**Required work:** Repeat the records below verbatim.

**Given records:**
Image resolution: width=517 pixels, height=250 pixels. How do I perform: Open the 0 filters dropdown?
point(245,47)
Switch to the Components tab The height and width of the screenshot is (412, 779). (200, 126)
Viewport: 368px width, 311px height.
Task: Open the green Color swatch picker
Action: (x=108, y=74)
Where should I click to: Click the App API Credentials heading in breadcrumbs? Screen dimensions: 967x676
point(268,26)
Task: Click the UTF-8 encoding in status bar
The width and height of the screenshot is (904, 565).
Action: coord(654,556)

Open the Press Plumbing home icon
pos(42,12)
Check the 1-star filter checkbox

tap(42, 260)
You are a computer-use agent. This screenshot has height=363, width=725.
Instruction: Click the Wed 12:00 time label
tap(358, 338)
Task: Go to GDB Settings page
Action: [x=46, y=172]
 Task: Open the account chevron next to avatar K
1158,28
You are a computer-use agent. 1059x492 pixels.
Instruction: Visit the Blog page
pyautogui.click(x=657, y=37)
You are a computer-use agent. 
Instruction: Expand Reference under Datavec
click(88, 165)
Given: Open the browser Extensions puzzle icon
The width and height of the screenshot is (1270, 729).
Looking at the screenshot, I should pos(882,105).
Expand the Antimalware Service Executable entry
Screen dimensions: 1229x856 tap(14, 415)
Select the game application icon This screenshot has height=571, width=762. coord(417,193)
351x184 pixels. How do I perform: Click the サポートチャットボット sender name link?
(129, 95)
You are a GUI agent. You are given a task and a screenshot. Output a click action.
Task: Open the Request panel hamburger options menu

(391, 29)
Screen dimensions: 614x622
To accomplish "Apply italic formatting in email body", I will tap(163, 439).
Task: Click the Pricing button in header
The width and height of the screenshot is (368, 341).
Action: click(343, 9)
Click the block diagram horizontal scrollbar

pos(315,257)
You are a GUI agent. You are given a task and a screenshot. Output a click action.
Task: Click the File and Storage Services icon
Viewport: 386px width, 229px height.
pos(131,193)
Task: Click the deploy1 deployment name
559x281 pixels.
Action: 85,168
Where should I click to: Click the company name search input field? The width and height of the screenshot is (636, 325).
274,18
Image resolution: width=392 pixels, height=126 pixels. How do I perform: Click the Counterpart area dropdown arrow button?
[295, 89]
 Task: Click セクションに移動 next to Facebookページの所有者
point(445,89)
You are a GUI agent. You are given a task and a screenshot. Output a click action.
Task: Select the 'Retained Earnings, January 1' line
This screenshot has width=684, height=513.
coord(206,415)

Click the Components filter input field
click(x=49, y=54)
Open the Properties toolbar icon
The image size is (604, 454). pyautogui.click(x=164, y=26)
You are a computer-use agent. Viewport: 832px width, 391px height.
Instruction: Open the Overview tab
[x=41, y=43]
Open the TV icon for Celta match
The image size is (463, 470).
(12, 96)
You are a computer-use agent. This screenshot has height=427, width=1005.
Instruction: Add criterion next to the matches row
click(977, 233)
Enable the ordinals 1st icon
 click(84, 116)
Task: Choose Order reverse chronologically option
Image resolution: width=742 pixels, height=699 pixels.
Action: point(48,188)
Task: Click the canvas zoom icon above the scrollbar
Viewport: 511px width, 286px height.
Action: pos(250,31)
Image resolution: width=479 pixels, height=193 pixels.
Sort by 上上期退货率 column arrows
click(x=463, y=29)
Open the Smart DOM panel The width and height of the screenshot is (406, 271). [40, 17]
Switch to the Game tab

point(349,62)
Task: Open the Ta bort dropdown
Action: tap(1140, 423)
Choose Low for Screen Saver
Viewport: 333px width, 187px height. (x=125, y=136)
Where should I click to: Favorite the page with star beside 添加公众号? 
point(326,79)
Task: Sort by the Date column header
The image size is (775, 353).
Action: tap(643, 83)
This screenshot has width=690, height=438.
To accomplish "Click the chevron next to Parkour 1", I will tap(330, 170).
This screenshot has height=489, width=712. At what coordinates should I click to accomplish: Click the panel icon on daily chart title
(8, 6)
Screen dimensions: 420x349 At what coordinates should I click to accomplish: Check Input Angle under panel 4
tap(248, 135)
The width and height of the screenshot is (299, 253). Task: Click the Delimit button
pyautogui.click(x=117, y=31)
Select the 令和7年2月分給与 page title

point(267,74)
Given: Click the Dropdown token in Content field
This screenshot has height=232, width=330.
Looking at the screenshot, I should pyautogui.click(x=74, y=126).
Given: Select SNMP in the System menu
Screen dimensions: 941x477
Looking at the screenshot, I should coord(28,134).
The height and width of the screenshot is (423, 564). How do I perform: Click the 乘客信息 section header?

**Expected answer:**
Image resolution: width=517 pixels, height=250 pixels. How do I perform: Open the 0 filters dropdown?
point(245,47)
Switch to the Components tab The height and width of the screenshot is (412, 779). (200, 126)
Viewport: 368px width, 311px height.
Task: Open the green Color swatch picker
Action: (x=108, y=74)
Where should I click to: Click the App API Credentials heading in breadcrumbs? Screen dimensions: 967x676
point(268,26)
Task: Click the UTF-8 encoding in status bar
The width and height of the screenshot is (904, 565).
Action: coord(654,556)

Open the Press Plumbing home icon
pos(42,12)
Check the 1-star filter checkbox

tap(42, 260)
You are a computer-use agent. This screenshot has height=363, width=725.
Instruction: Click the Wed 12:00 time label
tap(358, 338)
Task: Go to GDB Settings page
Action: [x=46, y=172]
 Task: Open the account chevron next to avatar K
1158,28
You are a computer-use agent. 1059x492 pixels.
Instruction: Visit the Blog page
pyautogui.click(x=657, y=37)
You are a computer-use agent. 
Instruction: Expand Reference under Datavec
click(88, 165)
Given: Open the browser Extensions puzzle icon
The width and height of the screenshot is (1270, 729).
Looking at the screenshot, I should pos(882,105).
Expand the Antimalware Service Executable entry
Screen dimensions: 1229x856 tap(14, 415)
Select the game application icon This screenshot has height=571, width=762. coord(417,193)
351x184 pixels. How do I perform: Click the サポートチャットボット sender name link?
(129, 95)
You are a GUI agent. You are given a task and a screenshot. Output a click action.
Task: Open the Request panel hamburger options menu

(391, 29)
Screen dimensions: 614x622
To accomplish "Apply italic formatting in email body", I will tap(163, 439).
Task: Click the Pricing button in header
The width and height of the screenshot is (368, 341).
Action: click(343, 9)
Click the block diagram horizontal scrollbar

pos(315,257)
You are a GUI agent. You are given a task and a screenshot. Output a click action.
Task: Click the File and Storage Services icon
Viewport: 386px width, 229px height.
pos(131,193)
Task: Click the deploy1 deployment name
559x281 pixels.
Action: 85,168
Where should I click to: Click the company name search input field? The width and height of the screenshot is (636, 325).
274,18
Image resolution: width=392 pixels, height=126 pixels. How do I perform: Click the Counterpart area dropdown arrow button?
[295, 89]
 Task: Click セクションに移動 next to Facebookページの所有者
point(445,89)
You are a GUI agent. You are given a task and a screenshot. Output a click action.
Task: Select the 'Retained Earnings, January 1' line
This screenshot has width=684, height=513.
coord(206,415)

Click the Components filter input field
click(x=49, y=54)
Open the Properties toolbar icon
The image size is (604, 454). pyautogui.click(x=164, y=26)
You are a computer-use agent. Viewport: 832px width, 391px height.
Instruction: Open the Overview tab
[x=41, y=43]
Open the TV icon for Celta match
The image size is (463, 470).
(12, 96)
You are a computer-use agent. This screenshot has height=427, width=1005.
Instruction: Add criterion next to the matches row
click(977, 233)
Enable the ordinals 1st icon
 click(84, 116)
Task: Choose Order reverse chronologically option
Image resolution: width=742 pixels, height=699 pixels.
Action: point(48,188)
Task: Click the canvas zoom icon above the scrollbar
Viewport: 511px width, 286px height.
Action: pos(250,31)
Image resolution: width=479 pixels, height=193 pixels.
Sort by 上上期退货率 column arrows
click(x=463, y=29)
Open the Smart DOM panel The width and height of the screenshot is (406, 271). [40, 17]
Switch to the Game tab

point(349,62)
Task: Open the Ta bort dropdown
Action: tap(1140, 423)
Choose Low for Screen Saver
Viewport: 333px width, 187px height. (x=125, y=136)
Where should I click to: Favorite the page with star beside 添加公众号? 
point(326,79)
Task: Sort by the Date column header
The image size is (775, 353).
Action: tap(643, 83)
This screenshot has width=690, height=438.
To accomplish "Click the chevron next to Parkour 1", I will tap(330, 170).
This screenshot has height=489, width=712. At what coordinates should I click to accomplish: Click the panel icon on daily chart title
(8, 6)
Screen dimensions: 420x349 At what coordinates should I click to accomplish: Check Input Angle under panel 4
tap(248, 135)
The width and height of the screenshot is (299, 253). Task: Click the Delimit button
pyautogui.click(x=117, y=31)
Select the 令和7年2月分給与 page title

point(267,74)
Given: Click the Dropdown token in Content field
This screenshot has height=232, width=330.
Looking at the screenshot, I should pyautogui.click(x=74, y=126).
Given: Select SNMP in the System menu
Screen dimensions: 941x477
Looking at the screenshot, I should coord(28,134).
The height and width of the screenshot is (423, 564). How do I perform: Click the 乘客信息 section header?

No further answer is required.